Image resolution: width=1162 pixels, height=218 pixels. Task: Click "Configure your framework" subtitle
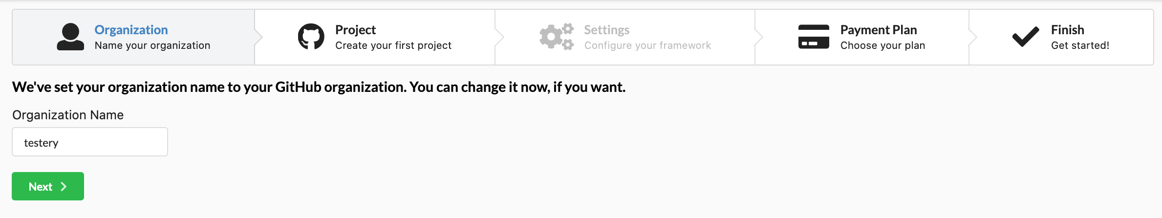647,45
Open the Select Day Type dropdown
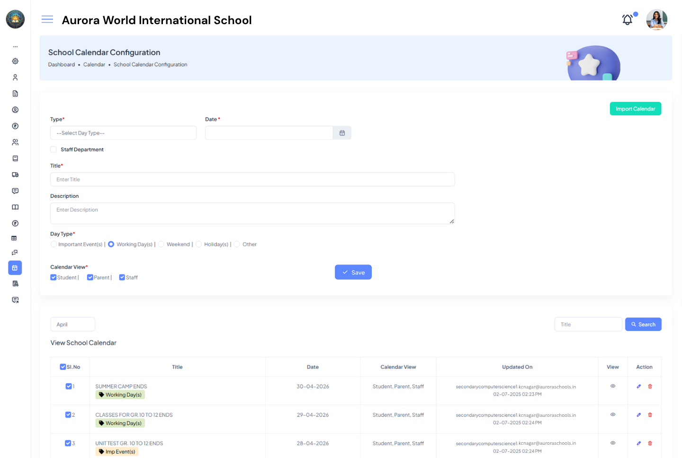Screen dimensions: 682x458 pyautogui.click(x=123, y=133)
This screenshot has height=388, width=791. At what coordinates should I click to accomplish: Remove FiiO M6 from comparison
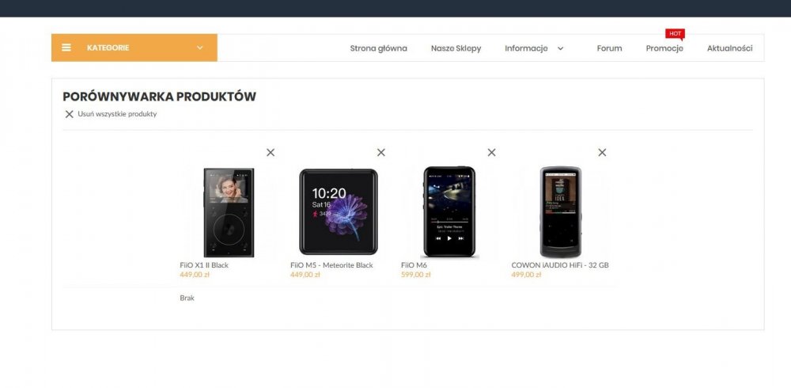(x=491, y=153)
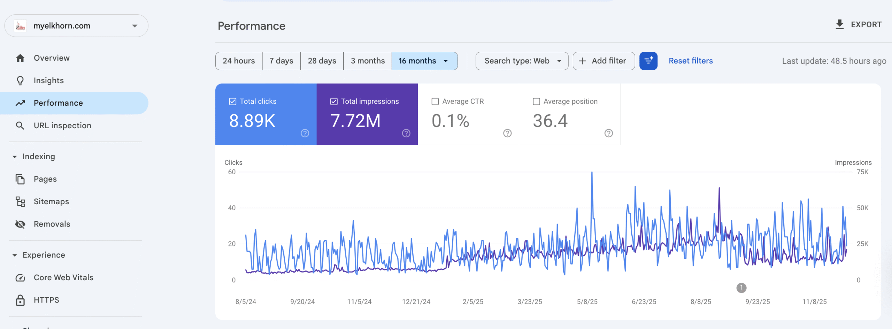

■ Task brief
Everything in the entries must be written out exactly; the pictures stay out.

■ Task solution
Image resolution: width=1162 pixels, height=218 pixels. Task: Click "Configure your framework" subtitle
647,45
Open the Select Day Type dropdown
Screen dimensions: 682x458 pyautogui.click(x=123, y=133)
This screenshot has height=388, width=791. At what coordinates should I click to accomplish: Remove FiiO M6 from comparison
(x=491, y=153)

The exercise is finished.